Is e-filing a better way to file your taxes?
Americans and the IRS might not agree on everything, but they are largely on the exact same page in regards to e-filing individual income tax returns.
Nearly all individual income tax returns submitted to the IRS are e-filed.
And in return, you can get any refund you are owed faster, especially if you have it directly deposited into your bank account.
But what about security? And can digital filing actually provide you access to all of the forms that you may need in case you have a intricate tax situation? Are there situations when you can not e-file? Let’s look at the benefits of e-filing, and if it may be the best filing option for your needs.
If you are Considering e-filing, some of the advantages include:
- Quick confirmation your forms are received: The IRS will confirm a tax filing has been received within one day of digital submission. For paper filers, the IRS doesn’t send any acknowledgment that your forms have arrived safely.
Timely refunds: When you publish a paper filing, it can take six to eight months to receive a tax refund. With e-filing, you are going to get your money in three weeks or less. Choosing direct deposit can also speed up the refund procedure.
Reduced likelihood of mistakes: In accordance with the IRS, there is around a 1% error rate on e-filed returns, compared with a 20% speed of mistakes on paper filings. The IRS also provides more info on issues discovered on e-filed returns compared with paper returns.
Easy payment procedure: If you owe the IRS money, it is simpler to cover at your advantage if you e-file. You can submit returns early and pay afterwards if needed, provided that you pay by the April 15 filing deadline. And you can schedule electronic funds transfers to easily send the IRS what you owe on a date of your choosing again, as long as the IRS receives your payment by Tax Day. You also have the choice to pay your balance by using the IRS Direct pay service from your checking account or savings account, submitting a credit card through a payment processor for a commission, or paying by check or money order. Just be aware delaying payment after the filing due date (typically April 15) can result in penalties and interest.
Digital storage of taxation data: Submitting returns electronically implies there is an electronic backup of your tax records. So if something happens to your paperwork, then you’ll have a digital backup.

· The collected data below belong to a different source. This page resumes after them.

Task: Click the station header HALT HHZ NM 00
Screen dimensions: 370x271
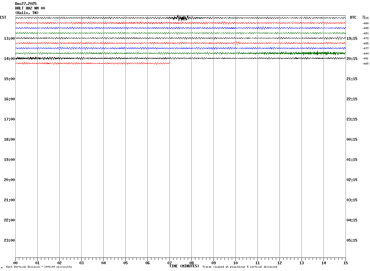Action: click(x=30, y=8)
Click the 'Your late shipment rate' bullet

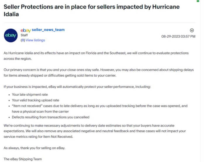[30, 95]
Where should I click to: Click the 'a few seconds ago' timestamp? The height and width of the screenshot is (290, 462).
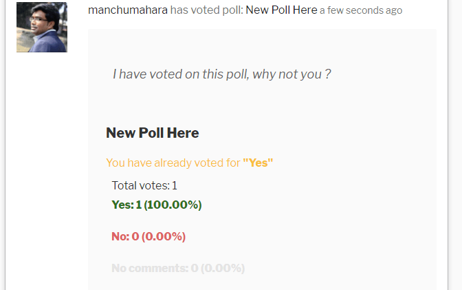click(361, 10)
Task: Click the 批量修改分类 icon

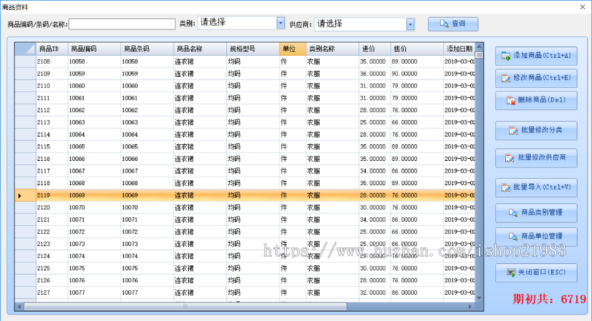Action: pos(513,131)
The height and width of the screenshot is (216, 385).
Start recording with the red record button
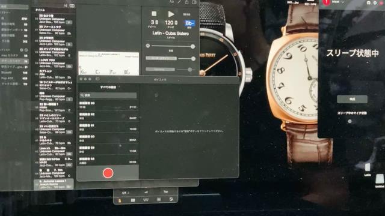click(108, 173)
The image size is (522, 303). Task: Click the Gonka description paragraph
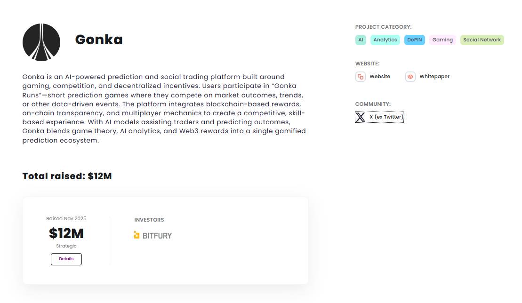coord(164,108)
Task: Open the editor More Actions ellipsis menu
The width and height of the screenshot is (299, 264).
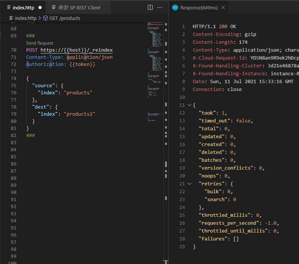Action: (160, 7)
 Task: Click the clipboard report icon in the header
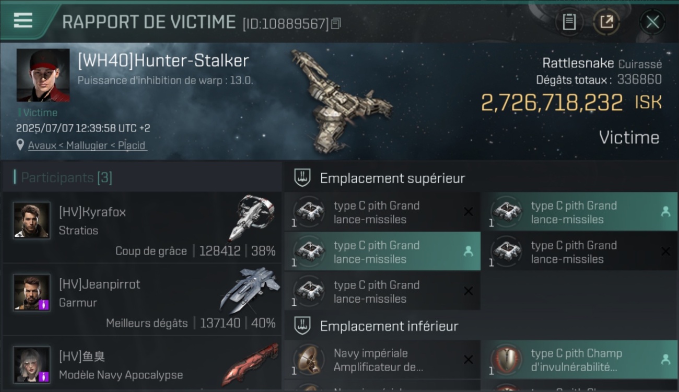(x=569, y=22)
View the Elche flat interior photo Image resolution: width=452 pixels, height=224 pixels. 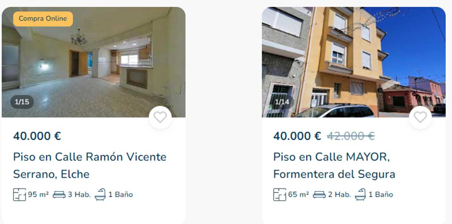[93, 62]
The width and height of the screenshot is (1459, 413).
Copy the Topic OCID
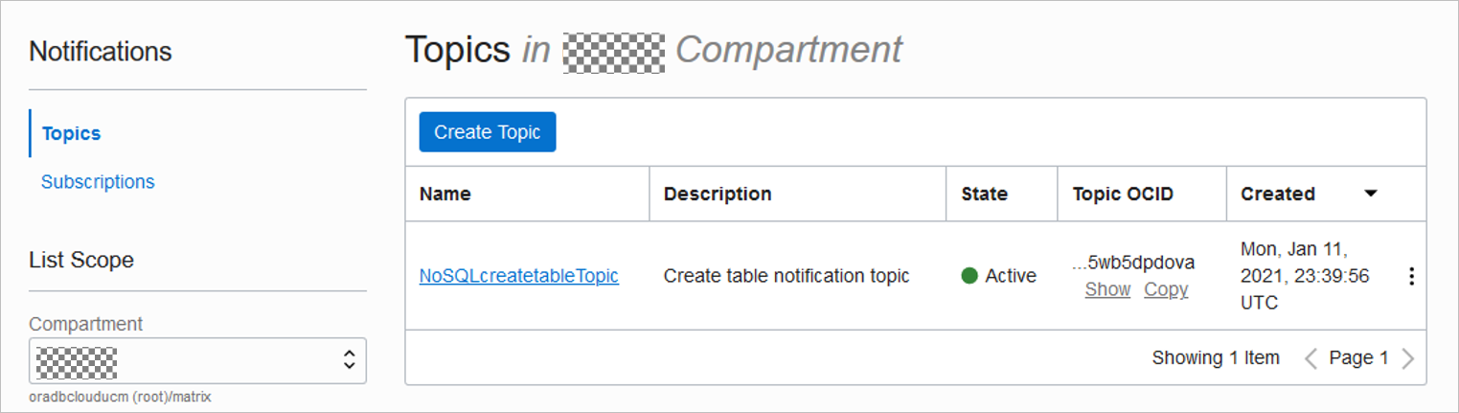tap(1166, 289)
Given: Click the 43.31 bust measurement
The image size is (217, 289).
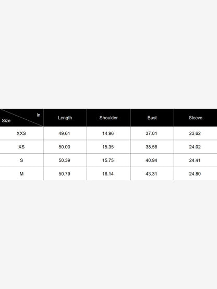Looking at the screenshot, I should pyautogui.click(x=151, y=174).
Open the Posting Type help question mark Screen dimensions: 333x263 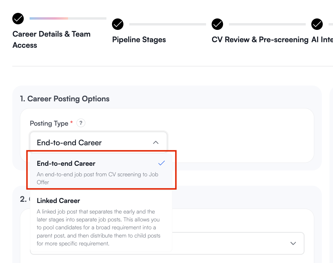point(81,123)
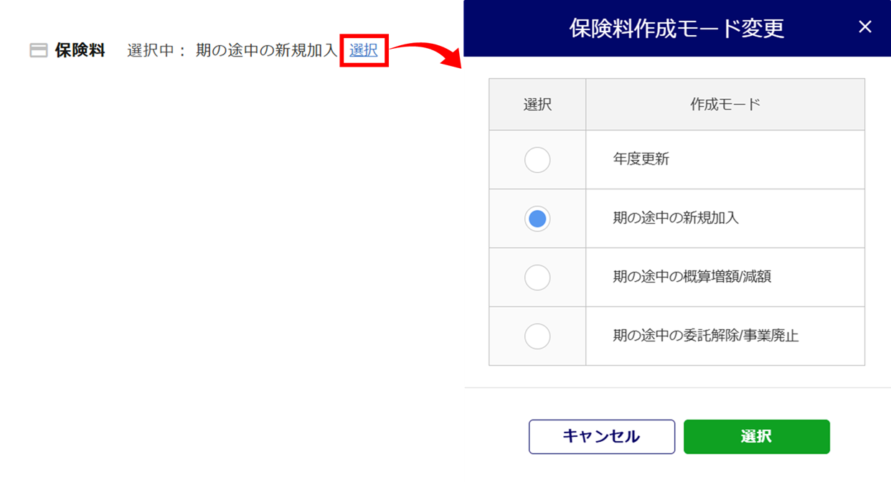Click the 期の途中の委託解除/事業廃止 row text
This screenshot has height=482, width=891.
point(706,336)
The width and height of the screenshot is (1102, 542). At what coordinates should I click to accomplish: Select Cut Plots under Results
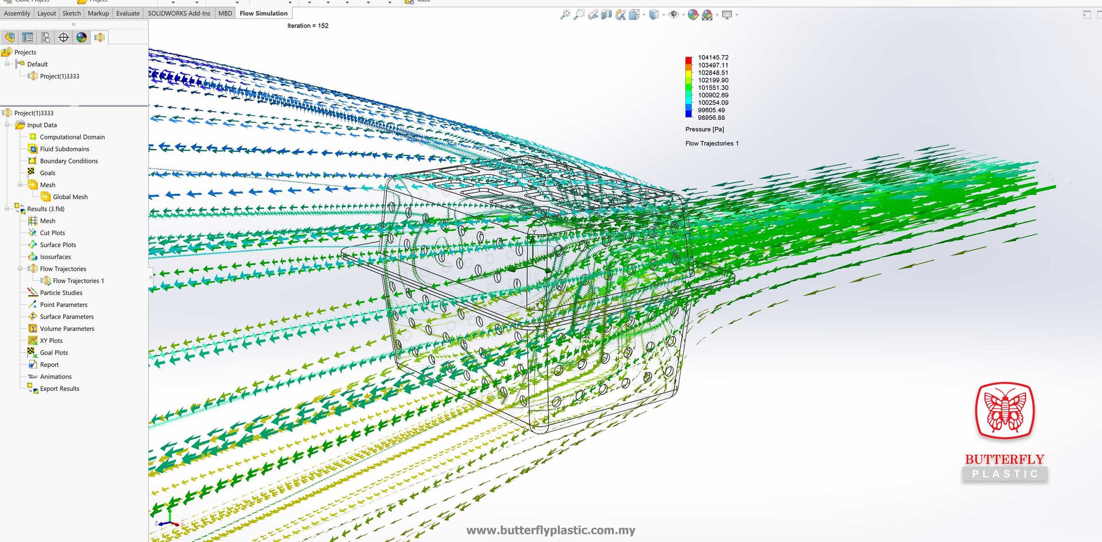pyautogui.click(x=52, y=233)
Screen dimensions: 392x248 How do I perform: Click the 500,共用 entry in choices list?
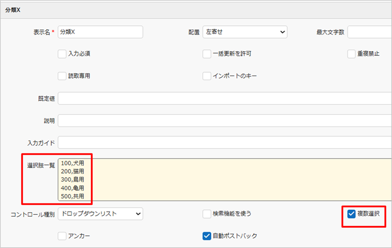click(73, 196)
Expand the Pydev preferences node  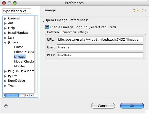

The good news: Most taxpayers do decide to e-file and find those benefits — and the process of doing so is easy.
The way to e-file a tax return?
You have four options for submitting an electronically filed tax return to the IRS.
- Utilize IRS Free File: If your adjusted gross income is $72,000 or less you could have the ability to use the IRS Free File program. The forms do the math for you and provide basic guidance. You can simply do your federal return with these kinds.
- Utilize an online tax preparation tax or service software: Tax prep software and online filing services are options. These options are a simple way to complete and e-file your own forms. Some applications suppliers charge for their programs, Some are liberated. The software asks you simple questions about your life and finances to guide you through the completion of your types.
- Get free, in-person tax help: In most states, you can find volunteers to help prepare and e-file yields. But eligibility for free aid is typically limited based on income, and a few providers appeal to particular demographic groups. By way of example, Tax Counseling for the Elderly programs focus primarily on assisting filers that are 60 and older.
- Hire a paid preparer: Paid tax preparers, such as CPAs, can e-file returns for you if they’re licensed IRS e-file providers. The IRS maintains a record of licensed providers, but you should be aware this option is very likely to be the most costly one.
Using online tax preparation software is far and away the preferred approach of most taxpayers. In fact, the IRS says it expected more than four in five tax returns to be submitted through tax return prep program.
Is e-filing really secure?
While e-filing is suitable, you may be worried about safety — particularly with so many data breaches. But experts agree this isn’t a problem that should dissuade you from e-filing.
“In fact, it may be more secure than paper filing as you’re sending your private information through an encrypted system as opposed to exposing your information in the mail.”
Dennis Chow, vice president of information security at SCIS Security, clarifies the IRS has set security measures in place to keep your data secure. “Trainers normally use IRS specific APIs that need token sessions,” Chow says. “All this can be routed over TLS encrypted links .”
It’s very important to use a trustworthy service to assist you record your taxes. Chow advises not to e-file on a computer or use an internet connection that is not confidential.
For most taxpayers, it makes sense to e-file a return because it’s the most convenient way to submit your tax information to the IRS and it allows for timely refunds and effortless payment options. Just make sure to use tax preparation software from a trusted source, so that you may make certain the information you provide to transmit to the IRS will be kept secure.